Nothing? Just a shadow?

I wondered why she said that when I was clearly in her sight.

I stood up to test a theory. I walked behind her into the cabin, where a fire was going, and the thread cutter was standing by it, poking it with his scythe. He turned back to look at her, a smile on his face as if he enjoyed her company.

"Hey, dear, could you bring me another log?"

"Sure thing," she responded.

My breath caught.

She hadn't seen me. Neither had he. So, they couldn't be the ones behind this.

Only the true owner of this memory could see me. Just as Valley had seen me in hers.

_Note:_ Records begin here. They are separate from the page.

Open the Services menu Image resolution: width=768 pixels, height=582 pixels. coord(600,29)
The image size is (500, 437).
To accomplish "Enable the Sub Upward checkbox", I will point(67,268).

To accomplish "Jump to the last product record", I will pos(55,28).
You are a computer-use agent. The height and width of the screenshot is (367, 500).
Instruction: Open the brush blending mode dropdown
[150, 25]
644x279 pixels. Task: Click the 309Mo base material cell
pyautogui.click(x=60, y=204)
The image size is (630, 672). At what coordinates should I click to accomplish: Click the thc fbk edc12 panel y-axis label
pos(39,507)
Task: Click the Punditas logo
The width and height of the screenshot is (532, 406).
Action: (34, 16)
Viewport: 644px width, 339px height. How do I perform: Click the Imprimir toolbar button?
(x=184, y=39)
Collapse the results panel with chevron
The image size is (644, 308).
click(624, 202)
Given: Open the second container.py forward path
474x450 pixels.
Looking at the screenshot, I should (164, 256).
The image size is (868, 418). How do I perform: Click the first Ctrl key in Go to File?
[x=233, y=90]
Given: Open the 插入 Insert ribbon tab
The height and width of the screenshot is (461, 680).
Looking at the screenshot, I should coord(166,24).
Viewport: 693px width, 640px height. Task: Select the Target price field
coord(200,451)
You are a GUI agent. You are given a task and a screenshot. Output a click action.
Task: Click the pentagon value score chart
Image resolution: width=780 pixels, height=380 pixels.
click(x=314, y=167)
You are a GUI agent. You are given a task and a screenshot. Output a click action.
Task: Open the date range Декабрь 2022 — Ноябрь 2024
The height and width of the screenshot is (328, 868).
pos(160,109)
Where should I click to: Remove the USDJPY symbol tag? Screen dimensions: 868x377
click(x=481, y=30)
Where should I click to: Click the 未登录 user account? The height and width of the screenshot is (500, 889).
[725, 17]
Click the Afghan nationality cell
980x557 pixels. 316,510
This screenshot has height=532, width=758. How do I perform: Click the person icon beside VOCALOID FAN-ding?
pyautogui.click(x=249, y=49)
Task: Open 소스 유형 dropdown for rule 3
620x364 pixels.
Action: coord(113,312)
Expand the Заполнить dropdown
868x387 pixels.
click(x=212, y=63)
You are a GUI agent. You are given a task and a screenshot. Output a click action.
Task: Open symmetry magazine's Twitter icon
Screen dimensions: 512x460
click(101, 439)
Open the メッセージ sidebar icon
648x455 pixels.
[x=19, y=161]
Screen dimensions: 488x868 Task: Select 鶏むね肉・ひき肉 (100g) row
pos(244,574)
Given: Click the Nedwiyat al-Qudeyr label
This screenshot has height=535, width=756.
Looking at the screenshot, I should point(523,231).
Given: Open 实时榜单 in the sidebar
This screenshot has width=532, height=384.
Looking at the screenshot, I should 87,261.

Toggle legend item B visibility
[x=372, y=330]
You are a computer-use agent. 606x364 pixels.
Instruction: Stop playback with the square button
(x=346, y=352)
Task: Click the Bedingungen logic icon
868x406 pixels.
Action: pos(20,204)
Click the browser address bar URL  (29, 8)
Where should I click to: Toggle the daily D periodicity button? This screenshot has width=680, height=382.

I had to find out who they were. It was too dangerous for her to have so many people merged with her, whether that was the case or if they were here another way. That was just too many minds influencing her decisions. And if we all were indifferent to each other, it could tear her apart. 

And if she shattered under the weight of us, I'd lose the last thread holding me here as well.

So, I had to find them to save her. And me.

Somewhere in this frozen vision, they were watching… and waiting.

Now all I'd have to do is find the actual person this memory belongs to. Whoever could see me would give it away, but then that would also give me away. But they already knew I was here, so it didn't matter if they saw me, if I could see them first.

I heard footsteps behind me, the sting of their gaze on my back. I turned to look, but it was too late.

I was yanked through the front door and miles away from the cabin.

I sprinted but couldn't see anything. It was too dark.

The snow stretched endlessly now.

Mist curled upward, whispering with voices I almost recognized. One of them spoke a name I hadn't heard in years—Clara—and then it was gone, swallowed by an unknown light. Blinding, and too bright to focus on anything else, or where the voices were coming from.

My footsteps echoed back at me, too loud, too human in a place built entirely from thought.

I felt their gaze even here, like icy fingers brushing the back of my neck.

They'd seen me. and then removed me without any struggle at all.

Noctirians told stories of Elysia to scare children into obedience. Never realizing the real terror was what those stories tried to hide.

Which meant the game had changed, and now I'd have to run faster, hide deeper, fight harder to uncover the truth before they found me first.

Because if they could see me here, then they could find me anywhere.

And if they were already looking… how much time did I have left?